Confessions of a box-checker's mother

Atticus is a by-the-book kind of man. He's a straight arrow. A good guy. Even-keel. Dependable. Steady. Mr. Nice Guy. A law-abiding citizen in the making. You tell this boy what to do, and nine times out of ten, he does it. Correction: he doesn't just do it. He fulfills the request to the letter. Then he waits (not always patiently) for you to check to make sure he has dotted every "i" and crossed every "t" before he considers himself excused. You can almost see the list behind his eyes when you give him the nod: Math ... check!

Some days, that's a little too much for me.

I am clearly not a box-checker. My style of everything is pretty free-form. Some people (usually those who don't know me very well) don't realize this about me simply because I somehow manage to get things done. What they don't know is that what drives me is not actually organization. It's habit, pure and simple. And habit, my friends, is not actually a personality trait. It's inertia.

But Atticus is not a creature of habit. He is a creature of rules. Everything is literal for this boy. Life--and it's circumstances--and categorically black or white for him. You see why I worry about this kid so much?

Sometimes this adherence to the rules is very, very good. When it comes to homeschooling, Atticus is a dream. You tell him what to do, and he does it--usually nose-to-the-grindstone-style--and he does it well. I know that he would absolutely thrive if I took the time to write out a weekly schedule for him. I know that down the road I will have to do that just to keep him sane; dealing with a mom who gives options is going to frustrate the tar out of him eventually. Typical dialogue: "What's next, mom?" "Well, you can do your journal. Or you can do your math. Or I put out the letter tiles for you practice spelling. What sounds good?" "Umm... I ... well ... which has to be done first?" "Doesn't matter to me. What do you want to do?" "Can't you just pick one, mom?" See where the schedule would help here? ;-) But for now, I figure, he's in 1st grade. He can humor me, just like I humor him, right? Plenty of time to be a box-checker later in his educational career.

Sometimes having all these boundaries--real or perceived--can really be a hindrance. The other day we were in the grocery store after church. It was well past lunch time, and everyone was on the verge of getting crabby. Desperate, I grabbed a big box of goldfish crackers and opened them, setting them in the back of the cart and telling the kids to snack as we shopped. Atticus was horrified.

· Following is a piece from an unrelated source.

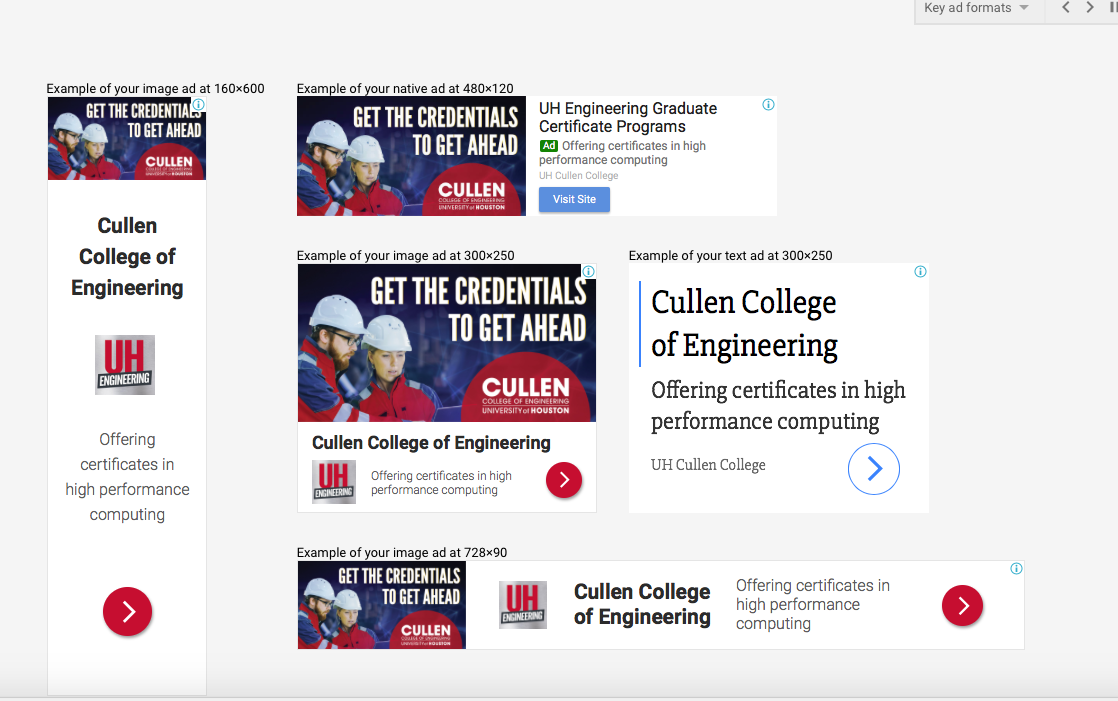Click info icon on 300×250 image ad
Image resolution: width=1118 pixels, height=701 pixels.
click(589, 272)
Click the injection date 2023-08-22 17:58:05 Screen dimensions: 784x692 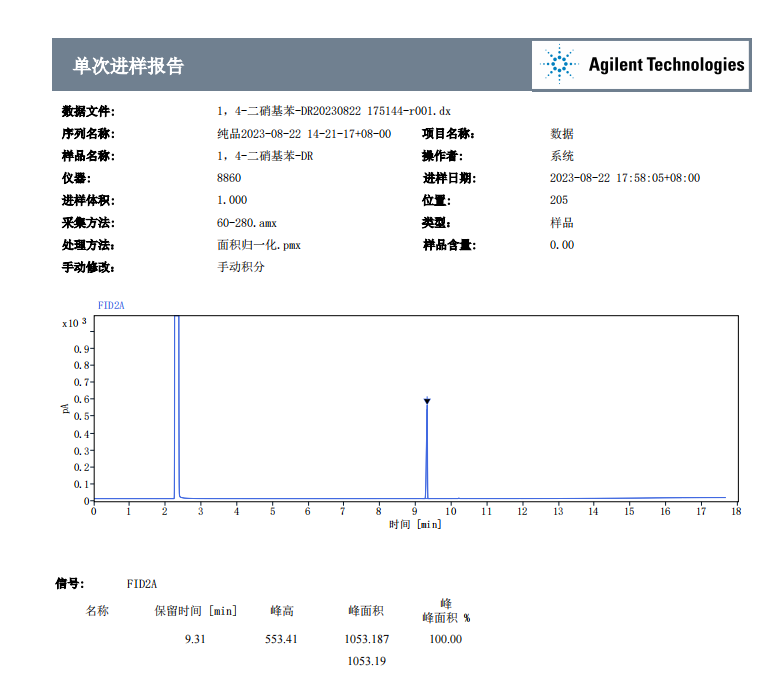pyautogui.click(x=624, y=178)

I told him that it was okay--I was going to pay for them, and eating them didn't change the price like it does with say, bananas. "Are you sure?" he asked, clearly calling my judgement into question. After all, we have a Rule about eating in the grocery store. Namely, we don't do it. If we did, I'd have to weigh Logan before going into the produce section and on the way out. But here I was ... the maker of The Rule ...wantonly disregarding the very rule I had laid down. Just to be safe, Atticus refused to eat any of the goldfish crackers. He wasn't wading into the grey area that the rest of us so gleefully embraced.

I do worry about Atticus. Someday the Lord is going to yank the rug out from under him. I hate to see that happen, but I know it's best for my son. He needs to learn that the Lord owns the rug. The Lord makes the rules about the rug. Being a box-checker can be a very, very good thing. Being honest and dependable and rock-steady ... all good things. But being pliable before the Lord is valued much higher than any human consistency we can applaud. Anything less is a Pharisee in the making.